Part of the explanation for the increased risk of gallstones is the increased cholesterol turnover related to total body fat (18). Cholesterol production is linearly related to body fat; approximately 20 mg of additional cholesterol are synthesized for each kilogram of extra body fat. Thus, a 10-kg increase in body fat leads to the daily synthesis of as much cholesterol as is contained in the yolk of one egg. The increased cholesterol is, in turn, excreted in the bile. High cholesterol concentrations relative to bile acids and phospholipids in bile increase the likelihood of precipitation of cholesterol gallstones in the gallbladder. Other factors, such as nidation conditions, also determine whether gallstones form (18).

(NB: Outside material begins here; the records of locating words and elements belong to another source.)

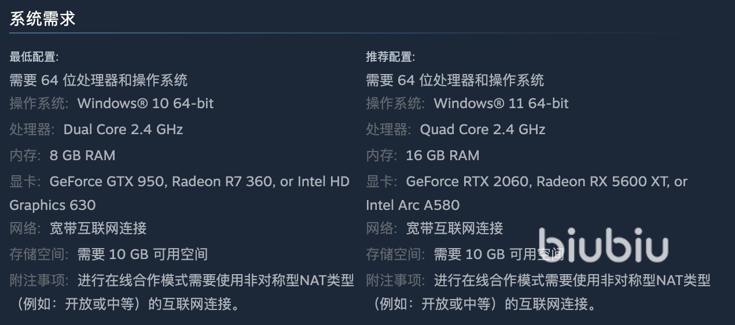Screen dimensions: 735x325
Task: Click 宽带互联网连接 under recommended requirements
Action: pyautogui.click(x=454, y=228)
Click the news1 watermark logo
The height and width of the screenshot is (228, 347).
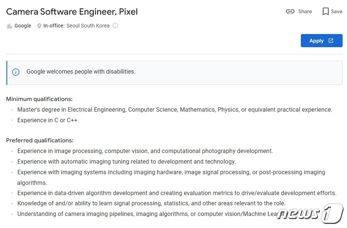point(310,214)
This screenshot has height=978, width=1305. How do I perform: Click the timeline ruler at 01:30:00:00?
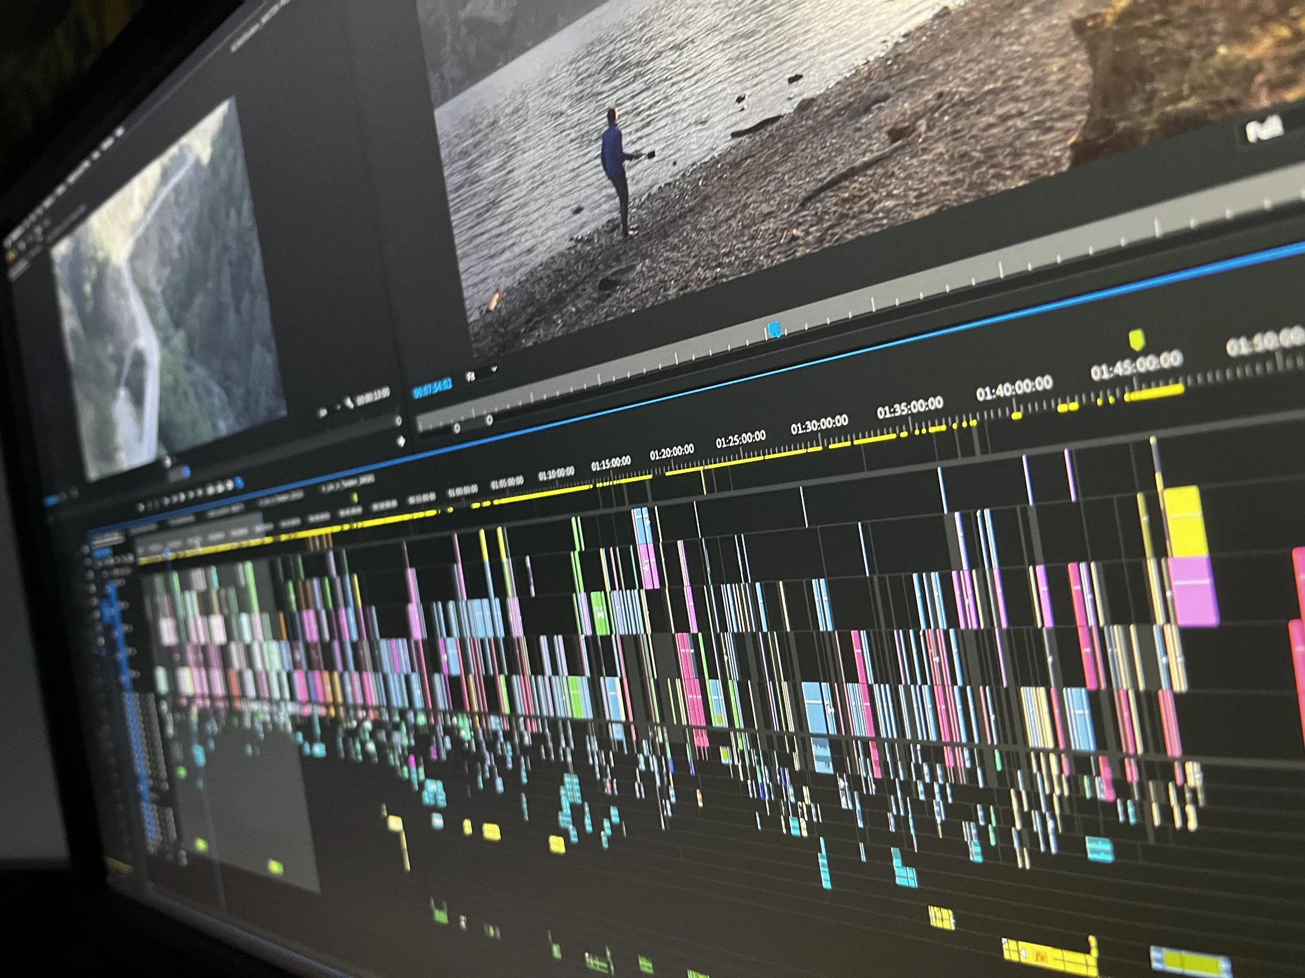[x=819, y=426]
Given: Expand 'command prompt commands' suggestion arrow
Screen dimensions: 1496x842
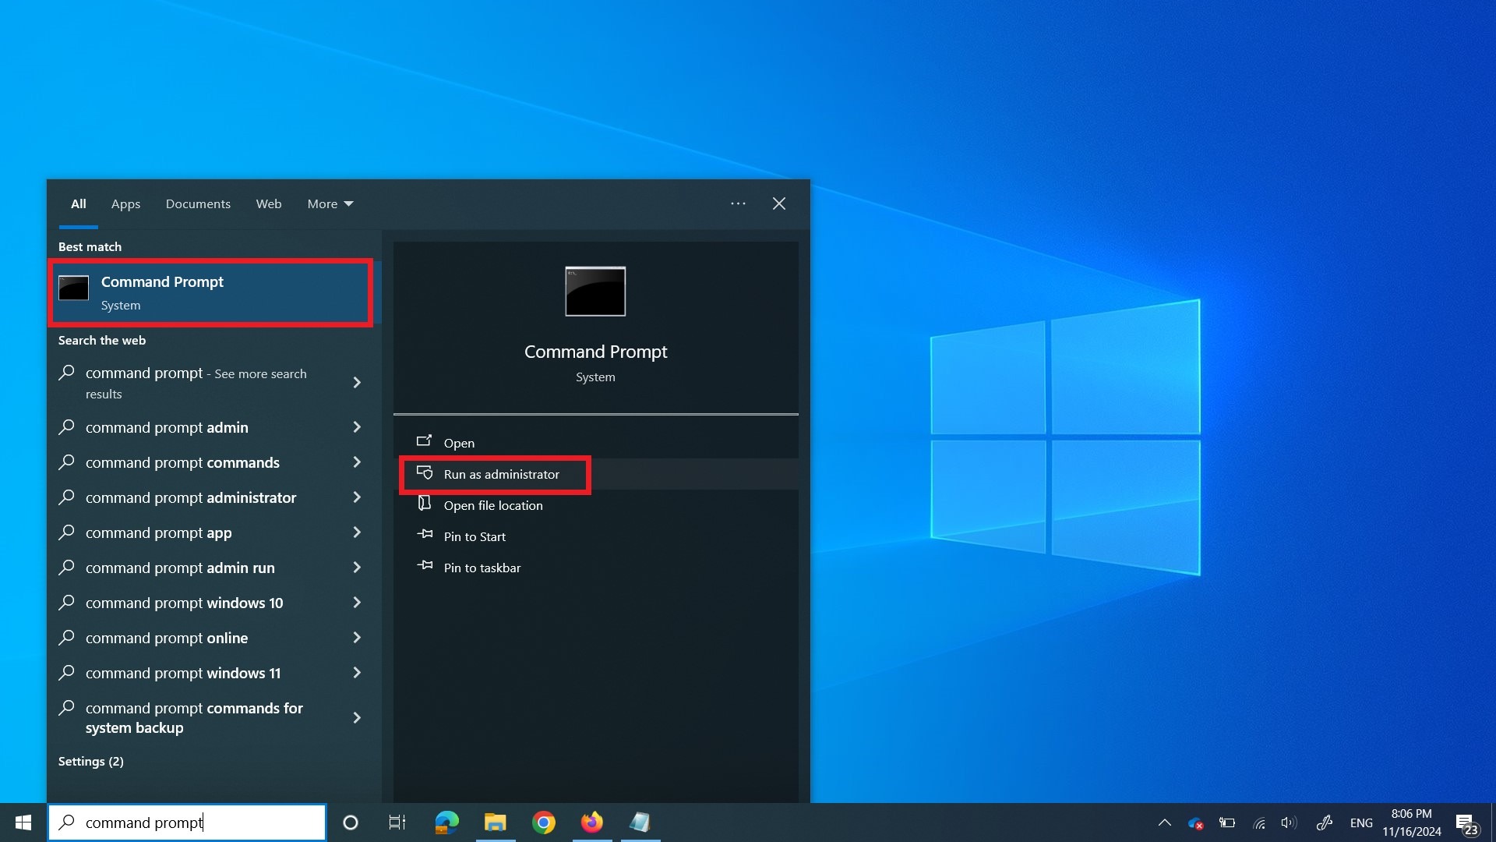Looking at the screenshot, I should click(x=357, y=462).
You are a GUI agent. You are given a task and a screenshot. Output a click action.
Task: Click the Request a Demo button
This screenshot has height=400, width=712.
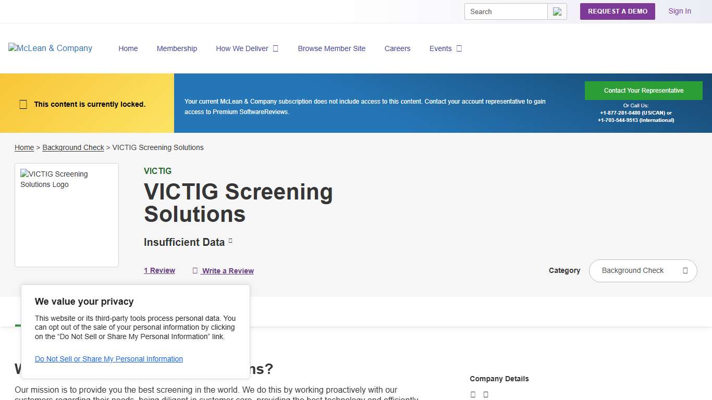pyautogui.click(x=617, y=11)
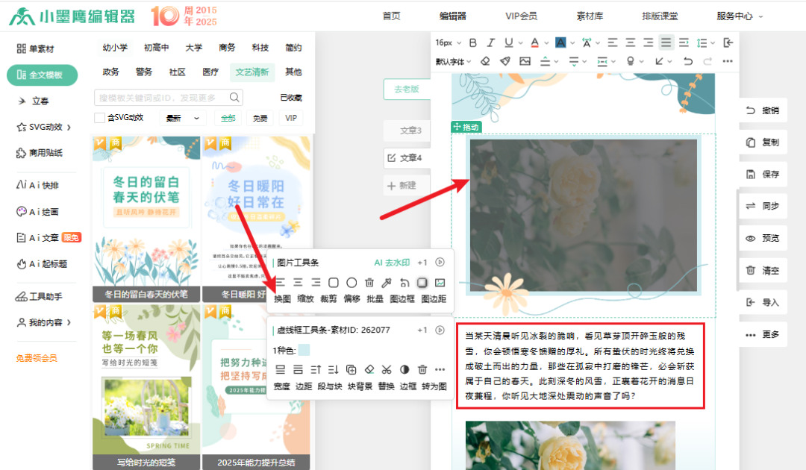Expand the 最新 sort dropdown
The width and height of the screenshot is (806, 470).
(x=184, y=118)
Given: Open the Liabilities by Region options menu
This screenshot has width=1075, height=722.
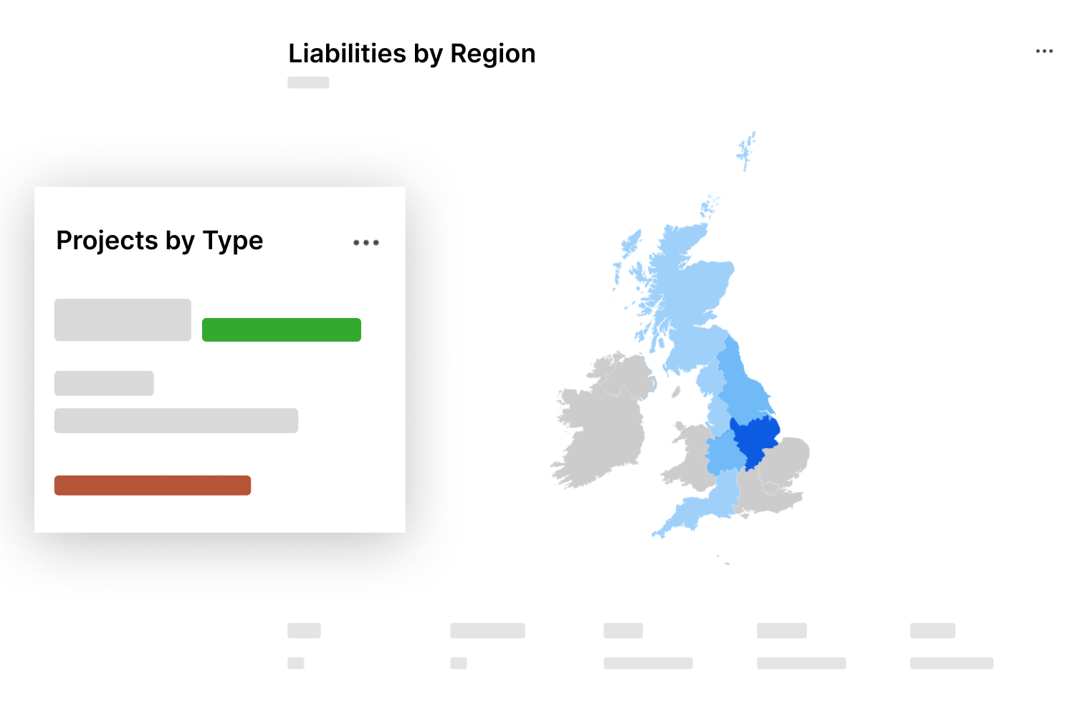Looking at the screenshot, I should (x=1044, y=52).
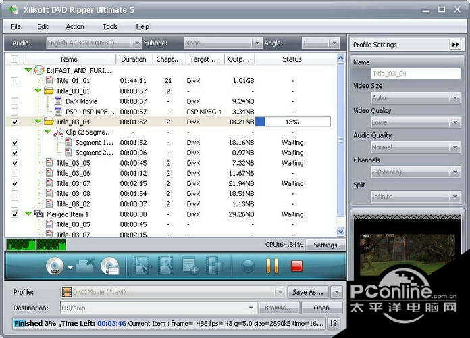Screen dimensions: 470x338
Task: Click the remove item toolbar icon
Action: 86,266
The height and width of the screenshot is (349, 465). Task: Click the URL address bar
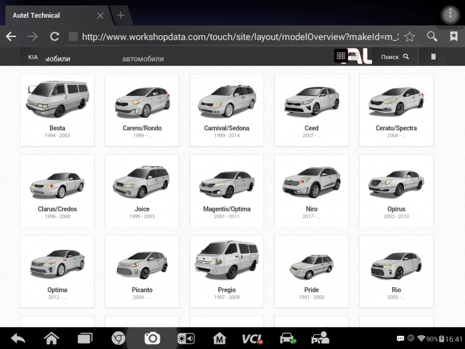pos(240,36)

During weight loss, the likelihood of gallstones increases because the flux of cholesterol is increased through the biliary system. Diets with moderate levels of fat that trigger gallbladder contraction and thus empty its cholesterol content may reduce this risk. Similarly, the use of bile acids, such as ursodeoxycholic acid, may be advisable if the risk of gallstone formation is thought to be increased.
The second gastrointestinal feature altered in obesity is the quantity of fat in the liver (18). Increased steatosis is characteristic of the livers of overweight individuals and may reflect increased VLDL production associated with hyperinsulinemia. The accumulation of lipid in the liver suggests that the secretion of VLDL in response to hyperinsulinemia is inadequate to keep up with the high rate of triglyceride turnover.
Hypertension.
Blood pressure often is increased in overweight individuals (19). In the Swedish Obesity Study, hypertension was present at baseline in 44–51% of the subjects. One estimate suggests that control of overweight would eliminate 48% of the hypertension in whites and 28% in blacks. For each decline of 1 mm Hg in diastolic blood pressure, the risk of myocardial infarction decreases an estimated 2–3%.
Overweight and hypertension interact with cardiac function. Hypertension in normal weight people produces concentric hypertrophy of the heart, with thickening of the ventricular walls. In overweight individuals, eccentric dilatation occurs. Increased preload and stroke work are associated with hypertension. The combination of overweight and hypertension leads to thickening of the ventricular wall and larger heart volume, and thus to a greater likelihood of cardiac failure.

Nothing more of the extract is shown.